[Lignes de données]
----------------------------------------
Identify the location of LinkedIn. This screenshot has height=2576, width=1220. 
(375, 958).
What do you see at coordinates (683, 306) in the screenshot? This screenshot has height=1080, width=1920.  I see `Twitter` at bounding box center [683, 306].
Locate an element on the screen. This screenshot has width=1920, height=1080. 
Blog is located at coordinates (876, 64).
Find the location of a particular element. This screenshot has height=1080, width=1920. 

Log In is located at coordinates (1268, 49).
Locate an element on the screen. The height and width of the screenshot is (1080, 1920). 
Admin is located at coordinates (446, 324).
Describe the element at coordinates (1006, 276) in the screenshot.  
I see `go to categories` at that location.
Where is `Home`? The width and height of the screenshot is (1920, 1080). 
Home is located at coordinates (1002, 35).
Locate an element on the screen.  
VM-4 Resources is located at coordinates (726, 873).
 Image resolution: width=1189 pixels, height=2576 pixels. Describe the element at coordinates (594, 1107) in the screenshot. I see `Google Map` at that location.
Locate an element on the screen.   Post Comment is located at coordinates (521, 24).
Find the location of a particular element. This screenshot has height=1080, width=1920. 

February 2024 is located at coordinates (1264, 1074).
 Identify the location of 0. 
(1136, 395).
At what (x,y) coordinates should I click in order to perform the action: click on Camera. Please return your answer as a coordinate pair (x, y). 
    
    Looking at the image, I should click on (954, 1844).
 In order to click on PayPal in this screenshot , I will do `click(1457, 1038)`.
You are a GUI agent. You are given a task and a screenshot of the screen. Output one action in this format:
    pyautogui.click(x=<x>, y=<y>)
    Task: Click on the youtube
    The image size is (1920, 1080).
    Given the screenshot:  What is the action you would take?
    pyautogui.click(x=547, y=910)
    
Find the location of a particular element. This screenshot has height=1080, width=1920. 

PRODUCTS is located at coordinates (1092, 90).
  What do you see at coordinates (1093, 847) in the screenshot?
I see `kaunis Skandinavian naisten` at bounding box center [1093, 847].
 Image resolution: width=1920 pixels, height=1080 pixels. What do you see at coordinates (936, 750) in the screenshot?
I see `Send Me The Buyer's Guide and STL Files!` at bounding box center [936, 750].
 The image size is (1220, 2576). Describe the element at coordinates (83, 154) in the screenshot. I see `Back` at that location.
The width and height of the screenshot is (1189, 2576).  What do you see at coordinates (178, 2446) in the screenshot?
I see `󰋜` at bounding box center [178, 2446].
----------------------------------------
● Tâche demandée: Présentez toutes les lignes des enregistrements ci-dessus sous forme de liste numérotée, en omettant les lignes vides.

● Réponse complète:
1. Identify the location of LinkedIn. This screenshot has height=2576, width=1220. 
2. (375, 958).
3. What do you see at coordinates (683, 306) in the screenshot? This screenshot has height=1080, width=1920.  I see `Twitter` at bounding box center [683, 306].
4. Locate an element on the screen. This screenshot has width=1920, height=1080. 
5. Blog is located at coordinates (876, 64).
6. Find the location of a particular element. This screenshot has height=1080, width=1920. 
7. Log In is located at coordinates (1268, 49).
8. Locate an element on the screen. The height and width of the screenshot is (1080, 1920). 
9. Admin is located at coordinates (446, 324).
10. Describe the element at coordinates (1006, 276) in the screenshot.  
11. I see `go to categories` at that location.
12. Where is `Home`? The width and height of the screenshot is (1920, 1080). 
13. Home is located at coordinates (1002, 35).
14. Locate an element on the screen.  
15. VM-4 Resources is located at coordinates (726, 873).
16.  Image resolution: width=1189 pixels, height=2576 pixels. Describe the element at coordinates (594, 1107) in the screenshot. I see `Google Map` at that location.
17. Locate an element on the screen.   Post Comment is located at coordinates (521, 24).
18. Find the location of a particular element. This screenshot has height=1080, width=1920. 
19. February 2024 is located at coordinates (1264, 1074).
20.  Identify the location of 0. 
21. (1136, 395).
22. At what (x,y) coordinates should I click in order to perform the action: click on Camera. Please return your answer as a coordinate pair (x, y). 
23.     Looking at the image, I should click on (954, 1844).
24.  In order to click on PayPal in this screenshot , I will do `click(1457, 1038)`.
25. You are a GUI agent. You are given a task and a screenshot of the screen. Output one action in this format:
26.     pyautogui.click(x=<x>, y=<y>)
27.     Task: Click on the youtube
28.     The image size is (1920, 1080).
29.     Given the screenshot:  What is the action you would take?
30.     pyautogui.click(x=547, y=910)
31. Find the location of a particular element. This screenshot has height=1080, width=1920. 
32. PRODUCTS is located at coordinates (1092, 90).
33.   What do you see at coordinates (1093, 847) in the screenshot?
34. I see `kaunis Skandinavian naisten` at bounding box center [1093, 847].
35.  Image resolution: width=1920 pixels, height=1080 pixels. What do you see at coordinates (936, 750) in the screenshot?
36. I see `Send Me The Buyer's Guide and STL Files!` at bounding box center [936, 750].
37.  The image size is (1220, 2576). Describe the element at coordinates (83, 154) in the screenshot. I see `Back` at that location.
38. The width and height of the screenshot is (1189, 2576).  What do you see at coordinates (178, 2446) in the screenshot?
39. I see `󰋜` at bounding box center [178, 2446].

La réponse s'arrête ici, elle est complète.